### Task prompt
Rewrite the items below as a Markdown table with two columns, Row and Line. Number each nonblank line in order and leave out blank lines.

╭─ Task material

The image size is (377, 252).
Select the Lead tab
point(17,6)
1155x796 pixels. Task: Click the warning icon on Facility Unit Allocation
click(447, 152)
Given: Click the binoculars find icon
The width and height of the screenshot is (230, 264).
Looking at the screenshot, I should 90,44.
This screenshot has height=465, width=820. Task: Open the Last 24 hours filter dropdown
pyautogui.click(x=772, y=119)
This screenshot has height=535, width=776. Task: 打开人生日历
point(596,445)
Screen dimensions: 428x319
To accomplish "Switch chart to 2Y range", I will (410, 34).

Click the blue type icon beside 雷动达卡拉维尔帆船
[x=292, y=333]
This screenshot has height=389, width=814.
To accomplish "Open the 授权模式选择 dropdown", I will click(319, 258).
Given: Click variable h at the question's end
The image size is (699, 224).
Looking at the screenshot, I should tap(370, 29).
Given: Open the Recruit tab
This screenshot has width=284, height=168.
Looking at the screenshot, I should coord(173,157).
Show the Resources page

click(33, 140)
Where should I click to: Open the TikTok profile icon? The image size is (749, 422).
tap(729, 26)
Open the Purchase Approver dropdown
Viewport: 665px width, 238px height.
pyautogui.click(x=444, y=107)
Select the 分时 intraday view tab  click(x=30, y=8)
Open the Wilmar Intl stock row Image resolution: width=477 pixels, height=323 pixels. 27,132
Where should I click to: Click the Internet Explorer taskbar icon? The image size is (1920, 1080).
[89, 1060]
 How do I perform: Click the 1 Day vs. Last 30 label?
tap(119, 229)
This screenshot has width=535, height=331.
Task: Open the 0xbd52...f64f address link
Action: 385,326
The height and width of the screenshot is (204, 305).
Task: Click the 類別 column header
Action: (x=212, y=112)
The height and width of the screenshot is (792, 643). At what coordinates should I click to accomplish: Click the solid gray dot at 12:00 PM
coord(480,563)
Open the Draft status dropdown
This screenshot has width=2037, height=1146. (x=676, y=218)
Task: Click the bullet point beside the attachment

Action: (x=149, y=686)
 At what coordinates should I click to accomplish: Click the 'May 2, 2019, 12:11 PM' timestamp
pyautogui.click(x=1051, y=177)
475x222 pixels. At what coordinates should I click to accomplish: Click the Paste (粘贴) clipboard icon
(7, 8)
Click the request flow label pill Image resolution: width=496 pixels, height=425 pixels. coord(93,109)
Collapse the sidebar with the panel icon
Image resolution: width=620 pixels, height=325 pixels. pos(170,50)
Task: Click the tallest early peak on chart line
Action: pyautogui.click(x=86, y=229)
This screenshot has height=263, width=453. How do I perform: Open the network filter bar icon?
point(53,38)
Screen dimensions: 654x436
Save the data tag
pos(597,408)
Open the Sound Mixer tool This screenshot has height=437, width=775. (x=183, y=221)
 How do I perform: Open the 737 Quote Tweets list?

╰─

### Final result
| Row | Line |
|---|---|
| 1 | The image size is (377, 252). |
| 2 | Select the Lead tab |
| 3 | point(17,6) |
| 4 | 1155x796 pixels. Task: Click the warning icon on Facility Unit Allocation |
| 5 | click(447, 152) |
| 6 | Given: Click the binoculars find icon |
| 7 | The width and height of the screenshot is (230, 264). |
| 8 | Looking at the screenshot, I should 90,44. |
| 9 | This screenshot has height=465, width=820. Task: Open the Last 24 hours filter dropdown |
| 10 | pyautogui.click(x=772, y=119) |
| 11 | This screenshot has height=535, width=776. Task: 打开人生日历 |
| 12 | point(596,445) |
| 13 | Screen dimensions: 428x319 |
| 14 | To accomplish "Switch chart to 2Y range", I will (410, 34). |
| 15 | Click the blue type icon beside 雷动达卡拉维尔帆船 |
| 16 | [x=292, y=333] |
| 17 | This screenshot has height=389, width=814. |
| 18 | To accomplish "Open the 授权模式选择 dropdown", I will click(319, 258). |
| 19 | Given: Click variable h at the question's end |
| 20 | The image size is (699, 224). |
| 21 | Looking at the screenshot, I should tap(370, 29). |
| 22 | Given: Open the Recruit tab |
| 23 | This screenshot has width=284, height=168. |
| 24 | Looking at the screenshot, I should coord(173,157). |
| 25 | Show the Resources page |
| 26 | click(33, 140) |
| 27 | Where should I click to: Open the TikTok profile icon? The image size is (749, 422). |
| 28 | tap(729, 26) |
| 29 | Open the Purchase Approver dropdown |
| 30 | Viewport: 665px width, 238px height. |
| 31 | pyautogui.click(x=444, y=107) |
| 32 | Select the 分时 intraday view tab  click(x=30, y=8) |
| 33 | Open the Wilmar Intl stock row Image resolution: width=477 pixels, height=323 pixels. 27,132 |
| 34 | Where should I click to: Click the Internet Explorer taskbar icon? The image size is (1920, 1080). |
| 35 | [89, 1060] |
| 36 |  How do I perform: Click the 1 Day vs. Last 30 label? |
| 37 | tap(119, 229) |
| 38 | This screenshot has width=535, height=331. |
| 39 | Task: Open the 0xbd52...f64f address link |
| 40 | Action: 385,326 |
| 41 | The height and width of the screenshot is (204, 305). |
| 42 | Task: Click the 類別 column header |
| 43 | Action: (x=212, y=112) |
| 44 | The height and width of the screenshot is (792, 643). At what coordinates should I click to accomplish: Click the solid gray dot at 12:00 PM |
| 45 | coord(480,563) |
| 46 | Open the Draft status dropdown |
| 47 | This screenshot has width=2037, height=1146. (x=676, y=218) |
| 48 | Task: Click the bullet point beside the attachment |
| 49 | Action: (x=149, y=686) |
| 50 |  At what coordinates should I click to accomplish: Click the 'May 2, 2019, 12:11 PM' timestamp |
| 51 | pyautogui.click(x=1051, y=177) |
| 52 | 475x222 pixels. At what coordinates should I click to accomplish: Click the Paste (粘贴) clipboard icon |
| 53 | (7, 8) |
| 54 | Click the request flow label pill Image resolution: width=496 pixels, height=425 pixels. coord(93,109) |
| 55 | Collapse the sidebar with the panel icon |
| 56 | Image resolution: width=620 pixels, height=325 pixels. pos(170,50) |
| 57 | Task: Click the tallest early peak on chart line |
| 58 | Action: pyautogui.click(x=86, y=229) |
| 59 | This screenshot has height=263, width=453. How do I perform: Open the network filter bar icon? |
| 60 | point(53,38) |
| 61 | Screen dimensions: 654x436 |
| 62 | Save the data tag |
| 63 | pos(597,408) |
| 64 | Open the Sound Mixer tool This screenshot has height=437, width=775. (x=183, y=221) |
| 65 |  How do I perform: Open the 737 Quote Tweets list? |